An approach that would always be safe AFAIK is to change a socket with this kind of error to a connected socket, and set the lower MTU on that. And then, continue sending. Connecting over UDP is kind-of free, and avoids relying on another protocol in the peer. The expense would be grabbing an extra socket, which is why it may be better to await Path MTU failure.
Richard Fuchs explained in detail what happens:
- The application wants to send another packet to the same destination (e.g. in Kamailio's case probably a retransmission of the first one, as that packet was never acknowledged).
- The application does exactly the same thing as in step 1.
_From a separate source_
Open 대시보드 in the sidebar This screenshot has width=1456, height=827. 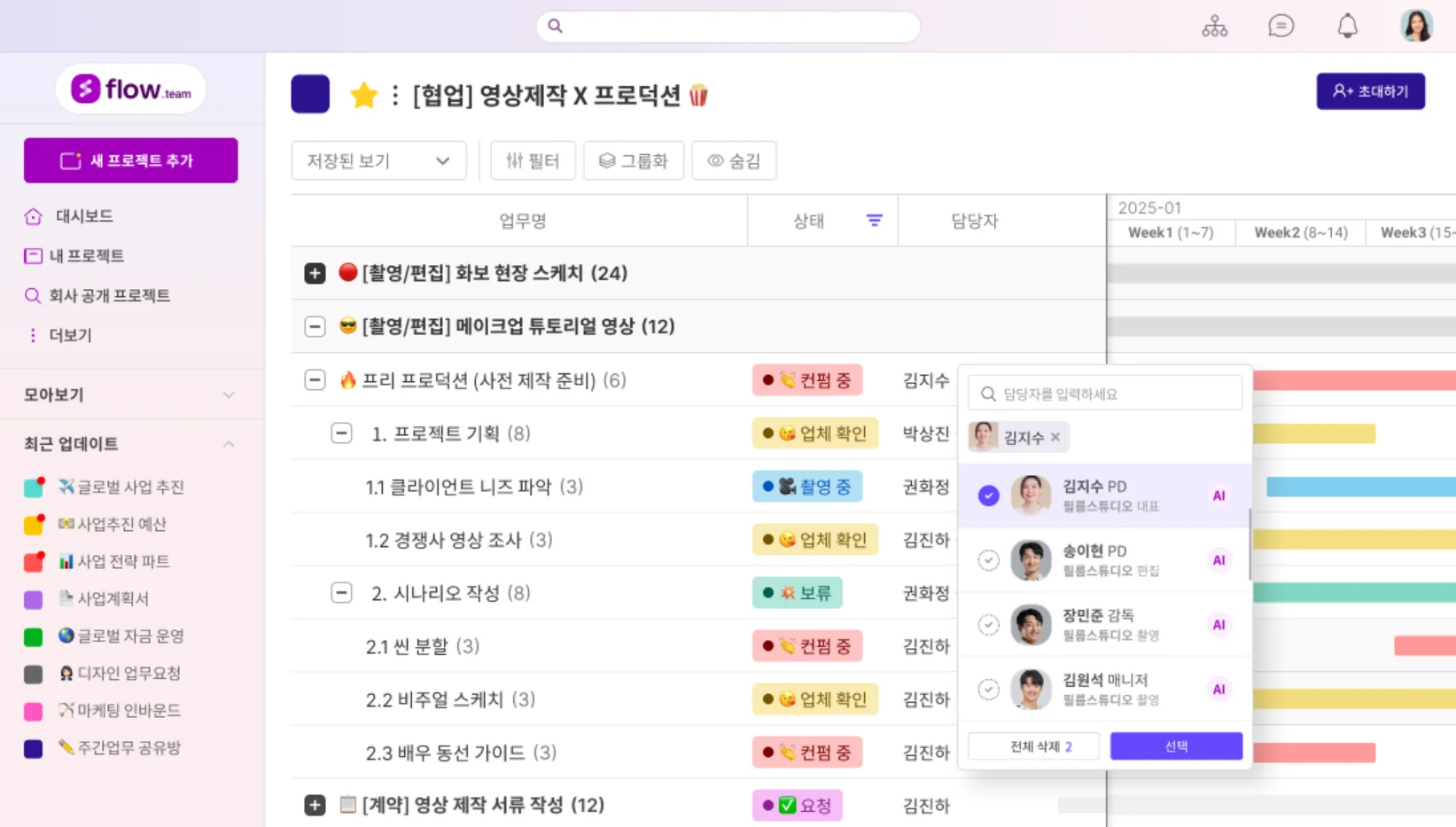click(x=83, y=216)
- The kernel now knows about the smaller PMTU to that packet's destination and will therefore fragment the packet appropriately before sending the fragments out.
These last steps however, only apply to a _connected_ UDP socket. I chased for that in the given file, but did not find it.
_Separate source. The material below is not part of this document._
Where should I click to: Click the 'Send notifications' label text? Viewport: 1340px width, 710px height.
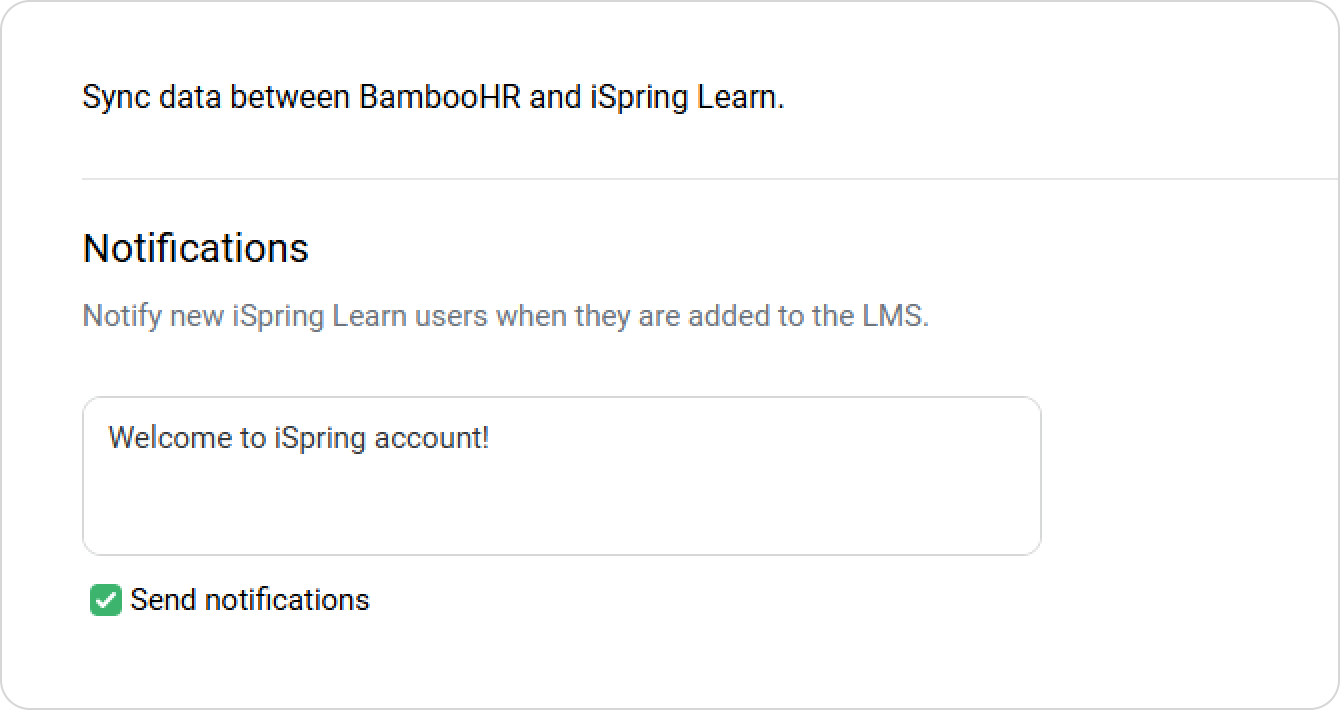[x=249, y=600]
I suppose there are also problems in Linux' double-action of MTU as implied MRU -- it means that you cannot be conservative in what you send and liberal in what you accept -- that would have been a useful OS-level strategy. In lieu of that, I suppose it is an application problem :'-(
This in general feels like it is outside my reach. I can understand it, but cannot fix it. Have I hereby submitted a bug, or is an issue on GitHub the proper path?
Thanks,
Rick van Rein
Hello Rick,
thanks for looking into it.
You already opened an issue about that, which is a good idea to keep track of it.
Cheers,
Henning